━━ MATERIAL PROVIDED

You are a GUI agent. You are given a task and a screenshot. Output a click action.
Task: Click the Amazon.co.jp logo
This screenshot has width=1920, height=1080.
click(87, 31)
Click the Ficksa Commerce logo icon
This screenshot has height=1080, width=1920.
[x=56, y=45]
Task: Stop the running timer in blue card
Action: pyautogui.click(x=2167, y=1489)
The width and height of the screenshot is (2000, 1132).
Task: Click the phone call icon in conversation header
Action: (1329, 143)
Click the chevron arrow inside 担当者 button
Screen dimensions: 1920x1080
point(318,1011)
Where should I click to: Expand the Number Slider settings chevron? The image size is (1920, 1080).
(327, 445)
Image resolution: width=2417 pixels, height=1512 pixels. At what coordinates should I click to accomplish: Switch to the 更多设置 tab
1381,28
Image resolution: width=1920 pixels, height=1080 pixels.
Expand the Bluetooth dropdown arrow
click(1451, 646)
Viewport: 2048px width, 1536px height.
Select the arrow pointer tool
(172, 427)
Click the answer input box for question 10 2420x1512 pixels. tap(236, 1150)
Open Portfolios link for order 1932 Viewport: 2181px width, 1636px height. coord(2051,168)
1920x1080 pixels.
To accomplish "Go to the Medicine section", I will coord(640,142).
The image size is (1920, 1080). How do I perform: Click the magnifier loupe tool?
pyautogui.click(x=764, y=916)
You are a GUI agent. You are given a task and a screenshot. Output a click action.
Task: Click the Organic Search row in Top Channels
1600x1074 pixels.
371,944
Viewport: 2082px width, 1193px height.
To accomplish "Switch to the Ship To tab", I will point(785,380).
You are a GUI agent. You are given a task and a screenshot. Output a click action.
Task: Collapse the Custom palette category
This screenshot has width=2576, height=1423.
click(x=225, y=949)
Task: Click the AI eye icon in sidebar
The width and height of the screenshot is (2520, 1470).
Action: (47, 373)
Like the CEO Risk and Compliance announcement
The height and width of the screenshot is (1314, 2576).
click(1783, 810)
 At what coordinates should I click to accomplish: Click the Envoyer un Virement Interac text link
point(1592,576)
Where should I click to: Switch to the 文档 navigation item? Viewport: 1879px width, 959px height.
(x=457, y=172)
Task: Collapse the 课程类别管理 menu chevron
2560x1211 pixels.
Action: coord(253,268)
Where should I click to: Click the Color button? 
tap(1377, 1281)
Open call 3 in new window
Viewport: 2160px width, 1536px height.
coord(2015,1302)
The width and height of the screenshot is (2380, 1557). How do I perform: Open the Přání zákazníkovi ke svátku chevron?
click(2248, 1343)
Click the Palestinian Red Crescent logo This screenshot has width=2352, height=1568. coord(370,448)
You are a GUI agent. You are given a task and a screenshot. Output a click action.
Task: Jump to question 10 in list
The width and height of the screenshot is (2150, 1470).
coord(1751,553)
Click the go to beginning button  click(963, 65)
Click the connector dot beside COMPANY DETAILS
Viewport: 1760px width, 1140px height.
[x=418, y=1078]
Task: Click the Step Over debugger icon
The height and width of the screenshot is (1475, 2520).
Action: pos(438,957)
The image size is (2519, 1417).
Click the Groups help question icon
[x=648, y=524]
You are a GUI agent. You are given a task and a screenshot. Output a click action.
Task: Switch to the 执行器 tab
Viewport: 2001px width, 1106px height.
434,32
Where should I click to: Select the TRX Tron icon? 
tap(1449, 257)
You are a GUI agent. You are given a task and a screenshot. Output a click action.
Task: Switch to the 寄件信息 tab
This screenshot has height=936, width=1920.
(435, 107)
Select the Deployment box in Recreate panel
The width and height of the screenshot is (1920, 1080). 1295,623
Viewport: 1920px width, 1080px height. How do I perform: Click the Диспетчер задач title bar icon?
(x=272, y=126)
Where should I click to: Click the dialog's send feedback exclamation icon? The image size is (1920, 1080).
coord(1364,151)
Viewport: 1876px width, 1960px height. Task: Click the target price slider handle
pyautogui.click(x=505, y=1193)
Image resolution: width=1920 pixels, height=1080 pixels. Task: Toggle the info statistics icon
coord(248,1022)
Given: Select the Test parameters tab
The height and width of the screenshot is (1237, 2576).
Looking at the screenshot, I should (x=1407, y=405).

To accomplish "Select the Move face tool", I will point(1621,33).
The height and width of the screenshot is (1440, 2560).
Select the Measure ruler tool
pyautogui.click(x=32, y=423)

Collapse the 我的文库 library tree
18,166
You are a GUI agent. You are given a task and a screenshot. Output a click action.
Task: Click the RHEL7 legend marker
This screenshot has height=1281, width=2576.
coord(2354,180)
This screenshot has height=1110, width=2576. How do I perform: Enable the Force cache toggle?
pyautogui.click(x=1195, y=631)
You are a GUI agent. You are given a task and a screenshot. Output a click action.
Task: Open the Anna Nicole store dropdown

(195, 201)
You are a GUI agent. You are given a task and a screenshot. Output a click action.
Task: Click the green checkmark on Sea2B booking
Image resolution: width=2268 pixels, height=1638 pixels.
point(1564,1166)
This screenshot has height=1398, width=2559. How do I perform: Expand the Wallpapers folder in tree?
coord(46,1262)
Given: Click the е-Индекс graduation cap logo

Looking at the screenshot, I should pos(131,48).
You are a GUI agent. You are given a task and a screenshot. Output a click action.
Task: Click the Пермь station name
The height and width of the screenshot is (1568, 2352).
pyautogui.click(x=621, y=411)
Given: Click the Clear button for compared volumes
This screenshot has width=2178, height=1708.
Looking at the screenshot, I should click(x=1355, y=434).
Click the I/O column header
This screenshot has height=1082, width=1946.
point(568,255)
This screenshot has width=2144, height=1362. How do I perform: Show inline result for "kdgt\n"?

━━━━

### EXERCISE PROMPT
Every line of the material is to be transcribed exactly.

### SOLUTION FOR THIS PROBLEM
You are a GUI agent. You are given a task and a screenshot. Output a click action.
Task: Click the Amazon.co.jp logo
This screenshot has width=1920, height=1080.
click(87, 31)
Click the Ficksa Commerce logo icon
This screenshot has height=1080, width=1920.
[x=56, y=45]
Task: Stop the running timer in blue card
Action: pyautogui.click(x=2167, y=1489)
The width and height of the screenshot is (2000, 1132).
Task: Click the phone call icon in conversation header
Action: (1329, 143)
Click the chevron arrow inside 担当者 button
Screen dimensions: 1920x1080
point(318,1011)
Where should I click to: Expand the Number Slider settings chevron? The image size is (1920, 1080).
(327, 445)
Image resolution: width=2417 pixels, height=1512 pixels. At what coordinates should I click to accomplish: Switch to the 更多设置 tab
1381,28
Image resolution: width=1920 pixels, height=1080 pixels.
Expand the Bluetooth dropdown arrow
click(1451, 646)
Viewport: 2048px width, 1536px height.
Select the arrow pointer tool
(172, 427)
Click the answer input box for question 10 2420x1512 pixels. tap(236, 1150)
Open Portfolios link for order 1932 Viewport: 2181px width, 1636px height. coord(2051,168)
1920x1080 pixels.
To accomplish "Go to the Medicine section", I will coord(640,142).
The image size is (1920, 1080). How do I perform: Click the magnifier loupe tool?
pyautogui.click(x=764, y=916)
You are a GUI agent. You are given a task and a screenshot. Output a click action.
Task: Click the Organic Search row in Top Channels
1600x1074 pixels.
371,944
Viewport: 2082px width, 1193px height.
To accomplish "Switch to the Ship To tab", I will point(785,380).
You are a GUI agent. You are given a task and a screenshot. Output a click action.
Task: Collapse the Custom palette category
This screenshot has width=2576, height=1423.
click(x=225, y=949)
Task: Click the AI eye icon in sidebar
The width and height of the screenshot is (2520, 1470).
Action: (47, 373)
Like the CEO Risk and Compliance announcement
The height and width of the screenshot is (1314, 2576).
click(1783, 810)
 At what coordinates should I click to accomplish: Click the Envoyer un Virement Interac text link
point(1592,576)
Where should I click to: Switch to the 文档 navigation item? Viewport: 1879px width, 959px height.
(x=457, y=172)
Task: Collapse the 课程类别管理 menu chevron
2560x1211 pixels.
Action: coord(253,268)
Where should I click to: Click the Color button? 
tap(1377, 1281)
Open call 3 in new window
Viewport: 2160px width, 1536px height.
coord(2015,1302)
The width and height of the screenshot is (2380, 1557). How do I perform: Open the Přání zákazníkovi ke svátku chevron?
click(2248, 1343)
Click the Palestinian Red Crescent logo This screenshot has width=2352, height=1568. coord(370,448)
You are a GUI agent. You are given a task and a screenshot. Output a click action.
Task: Jump to question 10 in list
The width and height of the screenshot is (2150, 1470).
coord(1751,553)
Click the go to beginning button  click(963, 65)
Click the connector dot beside COMPANY DETAILS
Viewport: 1760px width, 1140px height.
[x=418, y=1078]
Task: Click the Step Over debugger icon
The height and width of the screenshot is (1475, 2520).
Action: pos(438,957)
The image size is (2519, 1417).
Click the Groups help question icon
[x=648, y=524]
You are a GUI agent. You are given a task and a screenshot. Output a click action.
Task: Switch to the 执行器 tab
Viewport: 2001px width, 1106px height.
434,32
Where should I click to: Select the TRX Tron icon? 
tap(1449, 257)
You are a GUI agent. You are given a task and a screenshot. Output a click action.
Task: Switch to the 寄件信息 tab
This screenshot has height=936, width=1920.
(435, 107)
Select the Deployment box in Recreate panel
The width and height of the screenshot is (1920, 1080). 1295,623
Viewport: 1920px width, 1080px height. How do I perform: Click the Диспетчер задач title bar icon?
(x=272, y=126)
Where should I click to: Click the dialog's send feedback exclamation icon? The image size is (1920, 1080).
coord(1364,151)
Viewport: 1876px width, 1960px height. Task: Click the target price slider handle
pyautogui.click(x=505, y=1193)
Image resolution: width=1920 pixels, height=1080 pixels. Task: Toggle the info statistics icon
coord(248,1022)
Given: Select the Test parameters tab
The height and width of the screenshot is (1237, 2576).
Looking at the screenshot, I should (x=1407, y=405).

To accomplish "Select the Move face tool", I will point(1621,33).
The height and width of the screenshot is (1440, 2560).
Select the Measure ruler tool
pyautogui.click(x=32, y=423)

Collapse the 我的文库 library tree
18,166
You are a GUI agent. You are given a task and a screenshot. Output a click action.
Task: Click the RHEL7 legend marker
This screenshot has height=1281, width=2576.
coord(2354,180)
This screenshot has height=1110, width=2576. How do I perform: Enable the Force cache toggle?
pyautogui.click(x=1195, y=631)
You are a GUI agent. You are given a task and a screenshot. Output a click action.
Task: Open the Anna Nicole store dropdown

(195, 201)
You are a GUI agent. You are given a task and a screenshot. Output a click action.
Task: Click the green checkmark on Sea2B booking
Image resolution: width=2268 pixels, height=1638 pixels.
point(1564,1166)
This screenshot has height=1398, width=2559. How do I perform: Expand the Wallpapers folder in tree?
coord(46,1262)
Given: Click the е-Индекс graduation cap logo

Looking at the screenshot, I should pos(131,48).
You are a GUI agent. You are given a task and a screenshot. Output a click action.
Task: Click the Пермь station name
The height and width of the screenshot is (1568, 2352).
pyautogui.click(x=621, y=411)
Given: Click the Clear button for compared volumes
This screenshot has width=2178, height=1708.
Looking at the screenshot, I should click(x=1355, y=434).
Click the I/O column header
This screenshot has height=1082, width=1946.
point(568,255)
This screenshot has width=2144, height=1362. How do I perform: Show inline result for "kdgt\n"?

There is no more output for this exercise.